>> start Record excerpts
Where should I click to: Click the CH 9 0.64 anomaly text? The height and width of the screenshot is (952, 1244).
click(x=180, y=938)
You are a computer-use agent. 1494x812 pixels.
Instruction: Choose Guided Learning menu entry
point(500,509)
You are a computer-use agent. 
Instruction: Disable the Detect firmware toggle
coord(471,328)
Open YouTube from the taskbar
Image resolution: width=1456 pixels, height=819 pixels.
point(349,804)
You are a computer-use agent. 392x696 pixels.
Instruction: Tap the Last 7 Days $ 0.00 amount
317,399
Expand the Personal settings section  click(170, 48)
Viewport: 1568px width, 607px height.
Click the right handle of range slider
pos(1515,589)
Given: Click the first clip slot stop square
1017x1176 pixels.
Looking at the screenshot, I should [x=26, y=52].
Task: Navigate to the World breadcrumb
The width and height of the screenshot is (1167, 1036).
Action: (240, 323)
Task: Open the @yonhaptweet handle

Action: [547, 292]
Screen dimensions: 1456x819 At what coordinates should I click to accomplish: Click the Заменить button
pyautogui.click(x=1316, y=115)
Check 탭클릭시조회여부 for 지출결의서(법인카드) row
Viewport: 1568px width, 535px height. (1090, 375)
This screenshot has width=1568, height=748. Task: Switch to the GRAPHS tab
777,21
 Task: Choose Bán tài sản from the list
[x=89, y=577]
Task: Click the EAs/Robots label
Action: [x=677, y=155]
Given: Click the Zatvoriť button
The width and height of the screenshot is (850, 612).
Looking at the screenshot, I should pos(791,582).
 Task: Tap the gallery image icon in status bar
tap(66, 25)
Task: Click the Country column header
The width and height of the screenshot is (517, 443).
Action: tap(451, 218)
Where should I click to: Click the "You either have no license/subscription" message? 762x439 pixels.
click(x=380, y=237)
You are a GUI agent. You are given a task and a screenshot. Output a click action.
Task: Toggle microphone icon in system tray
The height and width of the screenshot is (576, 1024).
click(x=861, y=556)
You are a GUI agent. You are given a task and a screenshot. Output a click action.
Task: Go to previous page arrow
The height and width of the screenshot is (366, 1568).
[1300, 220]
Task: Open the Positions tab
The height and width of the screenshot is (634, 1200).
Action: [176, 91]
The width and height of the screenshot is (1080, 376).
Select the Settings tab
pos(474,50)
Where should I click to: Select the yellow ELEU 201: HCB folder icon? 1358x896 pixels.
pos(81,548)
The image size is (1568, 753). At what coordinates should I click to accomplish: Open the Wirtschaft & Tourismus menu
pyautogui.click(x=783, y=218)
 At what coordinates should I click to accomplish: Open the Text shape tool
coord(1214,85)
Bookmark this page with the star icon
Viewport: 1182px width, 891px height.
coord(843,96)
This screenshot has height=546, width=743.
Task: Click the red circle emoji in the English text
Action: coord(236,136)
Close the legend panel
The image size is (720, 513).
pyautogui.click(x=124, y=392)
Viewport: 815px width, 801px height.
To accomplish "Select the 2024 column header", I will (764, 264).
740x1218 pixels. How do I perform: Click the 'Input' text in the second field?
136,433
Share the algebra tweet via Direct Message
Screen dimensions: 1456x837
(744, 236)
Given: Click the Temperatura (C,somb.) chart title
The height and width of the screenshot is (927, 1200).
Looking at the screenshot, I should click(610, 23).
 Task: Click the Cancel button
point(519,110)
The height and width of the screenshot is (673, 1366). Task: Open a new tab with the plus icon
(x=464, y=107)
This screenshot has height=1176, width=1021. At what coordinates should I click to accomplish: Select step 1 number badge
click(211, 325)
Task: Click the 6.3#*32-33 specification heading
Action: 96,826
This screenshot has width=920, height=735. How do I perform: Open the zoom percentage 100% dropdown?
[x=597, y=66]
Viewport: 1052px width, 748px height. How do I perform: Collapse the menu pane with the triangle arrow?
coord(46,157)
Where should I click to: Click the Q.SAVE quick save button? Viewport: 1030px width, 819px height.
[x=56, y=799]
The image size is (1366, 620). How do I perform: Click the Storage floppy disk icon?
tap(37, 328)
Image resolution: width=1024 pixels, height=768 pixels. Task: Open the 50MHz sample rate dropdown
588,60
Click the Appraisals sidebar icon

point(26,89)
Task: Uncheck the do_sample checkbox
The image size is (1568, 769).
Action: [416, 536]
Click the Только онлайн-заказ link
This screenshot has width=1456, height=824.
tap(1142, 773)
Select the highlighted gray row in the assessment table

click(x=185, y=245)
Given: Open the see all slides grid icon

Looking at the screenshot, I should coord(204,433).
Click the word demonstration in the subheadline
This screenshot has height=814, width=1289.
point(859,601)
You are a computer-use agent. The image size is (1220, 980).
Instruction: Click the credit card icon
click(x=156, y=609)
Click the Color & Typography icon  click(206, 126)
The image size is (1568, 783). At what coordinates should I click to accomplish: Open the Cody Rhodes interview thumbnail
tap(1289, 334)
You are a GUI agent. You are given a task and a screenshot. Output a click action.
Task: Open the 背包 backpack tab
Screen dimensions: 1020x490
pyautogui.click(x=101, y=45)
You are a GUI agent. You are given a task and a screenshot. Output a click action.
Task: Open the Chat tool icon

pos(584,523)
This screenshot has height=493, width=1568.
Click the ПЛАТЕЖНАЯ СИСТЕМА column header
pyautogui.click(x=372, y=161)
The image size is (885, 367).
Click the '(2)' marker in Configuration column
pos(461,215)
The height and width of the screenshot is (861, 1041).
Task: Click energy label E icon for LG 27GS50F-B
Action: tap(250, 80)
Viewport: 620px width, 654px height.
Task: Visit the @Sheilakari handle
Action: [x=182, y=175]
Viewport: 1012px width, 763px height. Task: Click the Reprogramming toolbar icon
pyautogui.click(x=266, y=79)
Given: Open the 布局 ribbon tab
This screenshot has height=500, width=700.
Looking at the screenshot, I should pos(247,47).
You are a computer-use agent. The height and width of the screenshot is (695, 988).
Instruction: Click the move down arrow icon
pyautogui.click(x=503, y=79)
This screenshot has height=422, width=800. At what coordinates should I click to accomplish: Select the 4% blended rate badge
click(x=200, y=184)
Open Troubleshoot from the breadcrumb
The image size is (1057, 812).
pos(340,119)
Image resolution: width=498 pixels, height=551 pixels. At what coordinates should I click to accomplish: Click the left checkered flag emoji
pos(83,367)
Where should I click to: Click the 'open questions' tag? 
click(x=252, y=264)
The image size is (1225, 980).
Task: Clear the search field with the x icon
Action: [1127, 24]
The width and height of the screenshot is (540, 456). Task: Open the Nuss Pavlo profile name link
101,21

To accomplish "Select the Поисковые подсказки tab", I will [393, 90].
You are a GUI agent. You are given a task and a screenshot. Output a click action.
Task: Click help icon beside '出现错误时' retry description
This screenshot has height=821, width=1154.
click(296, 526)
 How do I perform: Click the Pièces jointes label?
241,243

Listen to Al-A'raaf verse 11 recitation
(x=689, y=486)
>> end Record excerpts
Written instruction:
Copy out the source records above line for line, without changing a word and keeping every line in its original order.

Answer to the problem:
Where should I click to: Click the CH 9 0.64 anomaly text? The height and width of the screenshot is (952, 1244).
click(x=180, y=938)
You are a computer-use agent. 1494x812 pixels.
Instruction: Choose Guided Learning menu entry
point(500,509)
You are a computer-use agent. 
Instruction: Disable the Detect firmware toggle
coord(471,328)
Open YouTube from the taskbar
Image resolution: width=1456 pixels, height=819 pixels.
point(349,804)
You are a computer-use agent. 392x696 pixels.
Instruction: Tap the Last 7 Days $ 0.00 amount
317,399
Expand the Personal settings section  click(170, 48)
Viewport: 1568px width, 607px height.
Click the right handle of range slider
pos(1515,589)
Given: Click the first clip slot stop square
1017x1176 pixels.
Looking at the screenshot, I should [x=26, y=52].
Task: Navigate to the World breadcrumb
The width and height of the screenshot is (1167, 1036).
Action: (240, 323)
Task: Open the @yonhaptweet handle

Action: [547, 292]
Screen dimensions: 1456x819 At what coordinates should I click to accomplish: Click the Заменить button
pyautogui.click(x=1316, y=115)
Check 탭클릭시조회여부 for 지출결의서(법인카드) row
Viewport: 1568px width, 535px height. (1090, 375)
This screenshot has width=1568, height=748. Task: Switch to the GRAPHS tab
777,21
 Task: Choose Bán tài sản from the list
[x=89, y=577]
Task: Click the EAs/Robots label
Action: [x=677, y=155]
Given: Click the Zatvoriť button
The width and height of the screenshot is (850, 612).
Looking at the screenshot, I should pos(791,582).
 Task: Tap the gallery image icon in status bar
tap(66, 25)
Task: Click the Country column header
The width and height of the screenshot is (517, 443).
Action: tap(451, 218)
Where should I click to: Click the "You either have no license/subscription" message? 762x439 pixels.
click(x=380, y=237)
You are a GUI agent. You are given a task and a screenshot. Output a click action.
Task: Toggle microphone icon in system tray
The height and width of the screenshot is (576, 1024).
click(x=861, y=556)
You are a GUI agent. You are given a task and a screenshot. Output a click action.
Task: Go to previous page arrow
The height and width of the screenshot is (366, 1568).
[1300, 220]
Task: Open the Positions tab
The height and width of the screenshot is (634, 1200).
Action: [176, 91]
The width and height of the screenshot is (1080, 376).
Select the Settings tab
pos(474,50)
Where should I click to: Select the yellow ELEU 201: HCB folder icon? 1358x896 pixels.
pos(81,548)
The image size is (1568, 753). At what coordinates should I click to accomplish: Open the Wirtschaft & Tourismus menu
pyautogui.click(x=783, y=218)
 At what coordinates should I click to accomplish: Open the Text shape tool
coord(1214,85)
Bookmark this page with the star icon
Viewport: 1182px width, 891px height.
coord(843,96)
This screenshot has height=546, width=743.
Task: Click the red circle emoji in the English text
Action: coord(236,136)
Close the legend panel
The image size is (720, 513).
pyautogui.click(x=124, y=392)
Viewport: 815px width, 801px height.
To accomplish "Select the 2024 column header", I will (764, 264).
740x1218 pixels. How do I perform: Click the 'Input' text in the second field?
136,433
Share the algebra tweet via Direct Message
Screen dimensions: 1456x837
(744, 236)
Given: Click the Temperatura (C,somb.) chart title
The height and width of the screenshot is (927, 1200).
Looking at the screenshot, I should click(610, 23).
 Task: Click the Cancel button
point(519,110)
The height and width of the screenshot is (673, 1366). Task: Open a new tab with the plus icon
(x=464, y=107)
This screenshot has height=1176, width=1021. At what coordinates should I click to accomplish: Select step 1 number badge
click(211, 325)
Task: Click the 6.3#*32-33 specification heading
Action: 96,826
This screenshot has width=920, height=735. How do I perform: Open the zoom percentage 100% dropdown?
[x=597, y=66]
Viewport: 1052px width, 748px height. How do I perform: Collapse the menu pane with the triangle arrow?
coord(46,157)
Where should I click to: Click the Q.SAVE quick save button? Viewport: 1030px width, 819px height.
[x=56, y=799]
The image size is (1366, 620). How do I perform: Click the Storage floppy disk icon?
tap(37, 328)
Image resolution: width=1024 pixels, height=768 pixels. Task: Open the 50MHz sample rate dropdown
588,60
Click the Appraisals sidebar icon

point(26,89)
Task: Uncheck the do_sample checkbox
The image size is (1568, 769).
Action: [416, 536]
Click the Только онлайн-заказ link
This screenshot has width=1456, height=824.
tap(1142, 773)
Select the highlighted gray row in the assessment table

click(x=185, y=245)
Given: Open the see all slides grid icon

Looking at the screenshot, I should coord(204,433).
Click the word demonstration in the subheadline
This screenshot has height=814, width=1289.
point(859,601)
You are a computer-use agent. The image size is (1220, 980).
Instruction: Click the credit card icon
click(x=156, y=609)
Click the Color & Typography icon  click(206, 126)
The image size is (1568, 783). At what coordinates should I click to accomplish: Open the Cody Rhodes interview thumbnail
tap(1289, 334)
You are a GUI agent. You are given a task and a screenshot. Output a click action.
Task: Open the 背包 backpack tab
Screen dimensions: 1020x490
pyautogui.click(x=101, y=45)
You are a GUI agent. You are given a task and a screenshot. Output a click action.
Task: Open the Chat tool icon

pos(584,523)
This screenshot has height=493, width=1568.
Click the ПЛАТЕЖНАЯ СИСТЕМА column header
pyautogui.click(x=372, y=161)
The image size is (885, 367).
Click the '(2)' marker in Configuration column
pos(461,215)
The height and width of the screenshot is (861, 1041).
Task: Click energy label E icon for LG 27GS50F-B
Action: tap(250, 80)
Viewport: 620px width, 654px height.
Task: Visit the @Sheilakari handle
Action: [x=182, y=175]
Viewport: 1012px width, 763px height. Task: Click the Reprogramming toolbar icon
pyautogui.click(x=266, y=79)
Given: Open the 布局 ribbon tab
This screenshot has height=500, width=700.
Looking at the screenshot, I should pos(247,47).
You are a computer-use agent. The height and width of the screenshot is (695, 988).
Instruction: Click the move down arrow icon
pyautogui.click(x=503, y=79)
This screenshot has height=422, width=800. At what coordinates should I click to accomplish: Select the 4% blended rate badge
click(x=200, y=184)
Open Troubleshoot from the breadcrumb
The image size is (1057, 812).
pos(340,119)
Image resolution: width=498 pixels, height=551 pixels. At what coordinates should I click to accomplish: Click the left checkered flag emoji
pos(83,367)
Where should I click to: Click the 'open questions' tag? 
click(x=252, y=264)
The image size is (1225, 980).
Task: Clear the search field with the x icon
Action: [1127, 24]
The width and height of the screenshot is (540, 456). Task: Open the Nuss Pavlo profile name link
101,21

To accomplish "Select the Поисковые подсказки tab", I will [393, 90].
You are a GUI agent. You are given a task and a screenshot. Output a click action.
Task: Click help icon beside '出现错误时' retry description
This screenshot has height=821, width=1154.
click(296, 526)
 How do I perform: Click the Pièces jointes label?
241,243

Listen to Al-A'raaf verse 11 recitation
(x=689, y=486)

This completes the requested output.